— Data entries —
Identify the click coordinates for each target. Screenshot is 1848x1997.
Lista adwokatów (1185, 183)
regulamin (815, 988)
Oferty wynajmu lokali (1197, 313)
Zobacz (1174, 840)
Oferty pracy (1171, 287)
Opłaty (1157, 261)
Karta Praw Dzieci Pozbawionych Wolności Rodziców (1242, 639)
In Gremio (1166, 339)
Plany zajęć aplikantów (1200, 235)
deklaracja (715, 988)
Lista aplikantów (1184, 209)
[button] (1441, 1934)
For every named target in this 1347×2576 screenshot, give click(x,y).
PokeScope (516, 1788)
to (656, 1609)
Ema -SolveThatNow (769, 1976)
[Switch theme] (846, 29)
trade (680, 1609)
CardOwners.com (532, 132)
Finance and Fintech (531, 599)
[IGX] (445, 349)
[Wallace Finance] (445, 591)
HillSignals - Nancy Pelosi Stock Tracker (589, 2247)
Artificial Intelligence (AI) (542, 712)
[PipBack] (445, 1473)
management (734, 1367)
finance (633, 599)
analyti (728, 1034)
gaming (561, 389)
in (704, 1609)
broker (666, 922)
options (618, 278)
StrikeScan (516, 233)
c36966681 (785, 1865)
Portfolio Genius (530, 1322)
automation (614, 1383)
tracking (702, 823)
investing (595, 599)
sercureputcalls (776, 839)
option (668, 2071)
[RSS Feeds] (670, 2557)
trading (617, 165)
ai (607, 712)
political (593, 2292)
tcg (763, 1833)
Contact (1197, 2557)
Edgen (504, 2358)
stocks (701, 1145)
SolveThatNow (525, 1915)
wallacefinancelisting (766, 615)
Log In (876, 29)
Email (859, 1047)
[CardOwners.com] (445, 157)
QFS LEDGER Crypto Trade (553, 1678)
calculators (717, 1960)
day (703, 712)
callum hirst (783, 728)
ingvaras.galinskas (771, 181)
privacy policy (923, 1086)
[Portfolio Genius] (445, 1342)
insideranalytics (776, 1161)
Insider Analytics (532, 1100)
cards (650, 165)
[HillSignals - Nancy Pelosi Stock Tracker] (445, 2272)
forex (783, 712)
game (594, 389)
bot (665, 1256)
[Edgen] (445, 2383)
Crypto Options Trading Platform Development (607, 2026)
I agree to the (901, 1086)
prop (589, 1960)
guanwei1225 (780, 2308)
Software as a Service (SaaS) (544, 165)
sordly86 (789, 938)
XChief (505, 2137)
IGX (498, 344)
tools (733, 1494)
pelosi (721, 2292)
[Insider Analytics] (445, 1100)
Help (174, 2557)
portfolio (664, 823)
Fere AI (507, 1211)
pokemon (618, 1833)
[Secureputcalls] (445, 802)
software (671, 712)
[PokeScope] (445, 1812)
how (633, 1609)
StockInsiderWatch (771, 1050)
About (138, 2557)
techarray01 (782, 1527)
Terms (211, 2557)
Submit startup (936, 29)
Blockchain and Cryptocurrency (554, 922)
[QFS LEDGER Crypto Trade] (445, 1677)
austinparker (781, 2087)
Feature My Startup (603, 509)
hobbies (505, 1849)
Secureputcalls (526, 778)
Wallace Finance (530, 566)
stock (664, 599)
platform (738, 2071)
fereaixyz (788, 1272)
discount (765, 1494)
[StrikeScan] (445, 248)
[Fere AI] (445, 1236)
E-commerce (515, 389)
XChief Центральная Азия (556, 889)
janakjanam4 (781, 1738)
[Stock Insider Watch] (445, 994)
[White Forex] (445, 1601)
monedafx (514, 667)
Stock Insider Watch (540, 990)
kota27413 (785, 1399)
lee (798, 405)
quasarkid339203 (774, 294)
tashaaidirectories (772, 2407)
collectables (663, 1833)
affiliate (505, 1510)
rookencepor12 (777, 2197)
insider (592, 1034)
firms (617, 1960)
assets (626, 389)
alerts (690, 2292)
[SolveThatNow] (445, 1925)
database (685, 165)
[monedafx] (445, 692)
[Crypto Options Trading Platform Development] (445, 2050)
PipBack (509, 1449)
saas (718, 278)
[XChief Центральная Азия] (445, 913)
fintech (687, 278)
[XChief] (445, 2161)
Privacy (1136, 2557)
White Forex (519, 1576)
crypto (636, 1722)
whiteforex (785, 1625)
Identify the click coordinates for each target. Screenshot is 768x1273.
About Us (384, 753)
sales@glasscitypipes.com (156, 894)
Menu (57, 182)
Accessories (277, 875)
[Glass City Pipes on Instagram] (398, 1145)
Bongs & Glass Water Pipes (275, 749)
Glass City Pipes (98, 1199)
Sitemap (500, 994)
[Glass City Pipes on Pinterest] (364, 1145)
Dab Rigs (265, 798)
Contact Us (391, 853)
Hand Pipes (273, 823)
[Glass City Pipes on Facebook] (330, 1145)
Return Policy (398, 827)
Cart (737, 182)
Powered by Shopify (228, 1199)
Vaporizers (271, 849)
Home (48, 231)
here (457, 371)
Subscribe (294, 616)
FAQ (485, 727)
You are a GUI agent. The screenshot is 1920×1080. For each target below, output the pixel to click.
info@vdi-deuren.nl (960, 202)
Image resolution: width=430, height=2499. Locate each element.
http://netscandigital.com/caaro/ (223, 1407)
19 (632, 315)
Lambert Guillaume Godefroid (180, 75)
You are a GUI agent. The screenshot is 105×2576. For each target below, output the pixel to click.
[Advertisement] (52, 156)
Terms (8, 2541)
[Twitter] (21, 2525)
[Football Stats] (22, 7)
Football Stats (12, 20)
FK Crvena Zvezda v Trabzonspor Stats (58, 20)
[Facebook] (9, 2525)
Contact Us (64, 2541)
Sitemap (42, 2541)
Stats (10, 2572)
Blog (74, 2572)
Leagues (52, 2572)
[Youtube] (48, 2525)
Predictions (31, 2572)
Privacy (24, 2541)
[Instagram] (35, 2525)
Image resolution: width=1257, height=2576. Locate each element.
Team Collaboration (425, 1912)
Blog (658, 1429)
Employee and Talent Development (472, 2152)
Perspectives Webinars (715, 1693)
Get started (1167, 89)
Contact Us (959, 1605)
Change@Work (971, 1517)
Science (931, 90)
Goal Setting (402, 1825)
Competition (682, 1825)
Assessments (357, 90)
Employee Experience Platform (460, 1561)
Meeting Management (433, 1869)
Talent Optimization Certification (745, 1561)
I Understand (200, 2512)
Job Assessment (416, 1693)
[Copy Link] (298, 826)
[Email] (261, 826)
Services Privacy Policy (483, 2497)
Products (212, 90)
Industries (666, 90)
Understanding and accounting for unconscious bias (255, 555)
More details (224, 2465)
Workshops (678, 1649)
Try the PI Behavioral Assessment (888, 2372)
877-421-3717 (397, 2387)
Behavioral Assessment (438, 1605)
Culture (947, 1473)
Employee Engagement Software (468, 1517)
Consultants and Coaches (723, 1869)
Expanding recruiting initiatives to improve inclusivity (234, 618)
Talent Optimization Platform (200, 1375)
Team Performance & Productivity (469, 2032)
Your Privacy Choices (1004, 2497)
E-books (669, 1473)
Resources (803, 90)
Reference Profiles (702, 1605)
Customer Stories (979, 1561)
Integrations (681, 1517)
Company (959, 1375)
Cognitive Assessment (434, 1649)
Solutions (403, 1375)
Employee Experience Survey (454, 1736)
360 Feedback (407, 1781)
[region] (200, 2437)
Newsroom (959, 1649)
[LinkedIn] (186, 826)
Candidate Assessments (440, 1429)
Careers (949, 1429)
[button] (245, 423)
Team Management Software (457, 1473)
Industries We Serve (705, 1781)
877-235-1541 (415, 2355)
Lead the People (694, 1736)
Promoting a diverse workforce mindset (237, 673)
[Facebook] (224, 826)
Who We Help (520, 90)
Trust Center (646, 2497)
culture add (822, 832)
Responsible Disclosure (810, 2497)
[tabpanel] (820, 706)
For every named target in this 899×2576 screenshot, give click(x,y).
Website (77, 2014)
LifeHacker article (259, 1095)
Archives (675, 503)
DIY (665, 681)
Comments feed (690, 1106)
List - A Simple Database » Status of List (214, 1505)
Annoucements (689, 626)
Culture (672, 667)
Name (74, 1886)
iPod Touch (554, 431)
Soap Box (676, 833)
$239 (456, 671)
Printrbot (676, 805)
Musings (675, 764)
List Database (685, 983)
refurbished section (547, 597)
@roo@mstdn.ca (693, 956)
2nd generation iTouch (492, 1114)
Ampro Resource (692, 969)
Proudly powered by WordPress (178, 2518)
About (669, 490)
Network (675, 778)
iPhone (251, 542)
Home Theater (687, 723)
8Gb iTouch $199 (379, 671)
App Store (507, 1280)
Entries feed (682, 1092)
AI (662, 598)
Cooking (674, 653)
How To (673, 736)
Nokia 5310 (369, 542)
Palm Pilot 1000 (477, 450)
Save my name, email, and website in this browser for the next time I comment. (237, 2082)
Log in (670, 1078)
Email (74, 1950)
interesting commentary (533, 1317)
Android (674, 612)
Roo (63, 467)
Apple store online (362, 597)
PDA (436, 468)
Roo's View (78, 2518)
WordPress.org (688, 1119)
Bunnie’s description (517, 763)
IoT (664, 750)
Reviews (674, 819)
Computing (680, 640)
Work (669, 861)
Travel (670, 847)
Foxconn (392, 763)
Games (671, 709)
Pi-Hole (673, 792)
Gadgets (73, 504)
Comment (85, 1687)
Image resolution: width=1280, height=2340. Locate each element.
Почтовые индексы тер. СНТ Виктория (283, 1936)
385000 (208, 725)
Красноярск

— WHAT THE TASK ASKS —
Above are the records. Copy the lines beginning at the one that has "HillSignals - Nancy Pelosi Stock Tracker (589, 2247)" and ending with the one that has "tools (733, 1494)", unchanged.

— SOLUTION TO THE PROBLEM —
HillSignals - Nancy Pelosi Stock Tracker (589, 2247)
Artificial Intelligence (AI) (542, 712)
[PipBack] (445, 1473)
management (734, 1367)
finance (633, 599)
analyti (728, 1034)
gaming (561, 389)
in (704, 1609)
broker (666, 922)
options (618, 278)
StrikeScan (516, 233)
c36966681 (785, 1865)
Portfolio Genius (530, 1322)
automation (614, 1383)
tracking (702, 823)
investing (595, 599)
sercureputcalls (776, 839)
option (668, 2071)
[RSS Feeds] (670, 2557)
trading (617, 165)
ai (607, 712)
political (593, 2292)
tcg (763, 1833)
Contact (1197, 2557)
Edgen (504, 2358)
stocks (701, 1145)
SolveThatNow (525, 1915)
wallacefinancelisting (766, 615)
Log In (876, 29)
Email (859, 1047)
[CardOwners.com] (445, 157)
QFS LEDGER Crypto Trade (553, 1678)
calculators (717, 1960)
day (703, 712)
callum hirst (783, 728)
ingvaras.galinskas (771, 181)
privacy policy (923, 1086)
[Portfolio Genius] (445, 1342)
insideranalytics (776, 1161)
Insider Analytics (532, 1100)
cards (650, 165)
[HillSignals - Nancy Pelosi Stock Tracker] (445, 2272)
forex (783, 712)
game (594, 389)
bot (665, 1256)
[Edgen] (445, 2383)
Crypto Options Trading Platform Development (607, 2026)
I agree to the (901, 1086)
prop (589, 1960)
guanwei1225 (780, 2308)
Software as a Service (SaaS) (544, 165)
sordly86 (789, 938)
XChief (505, 2137)
IGX (498, 344)
tools (733, 1494)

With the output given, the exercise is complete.